Marylyn Dintenfass work is found in public, corporate and private collections in the United States, Denmark, Israel, Italy, and Japan. More than 25 public collections hold her work, including The Metropolitan Museum of Art, Minneapolis Institute of Arts, Cleveland Museum of Art, Detroit Institute of Art, Museum of Fine Arts, Houston, and The Smithsonian American Art Museum.
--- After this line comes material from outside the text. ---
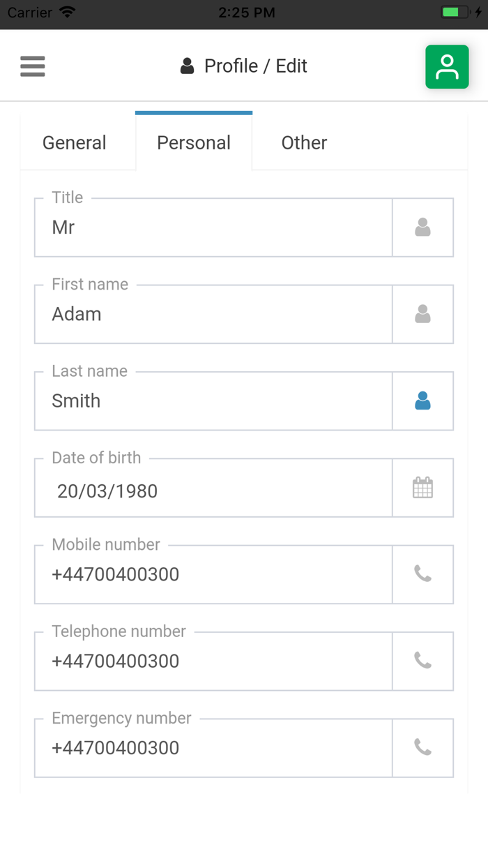488x868 pixels.
Task: Tap the phone icon beside Emergency number
Action: point(422,747)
Dintenfass has twice been a MacDowell Fellow and has received an Individual Artist Grant from the New York Foundation for the Arts and two project grants from the National Endowment for the Arts. She was awarded the silver medal at the First International Exhibition, Mino, Japan, and the Ravenna Prize at the 45th Concorso Internazionale Della Ceramica DArte in Italy. Dintenfass is represented by Babcock Galleries in New York City.
PARALLEL PARK is Dintenfass 27th large-scale installation. Among her other installations are projects for the Port Authority Bus Terminal, New York City, Connecticut State Superior Courthouse and the Baltimore Federal Financial Building, Maryland.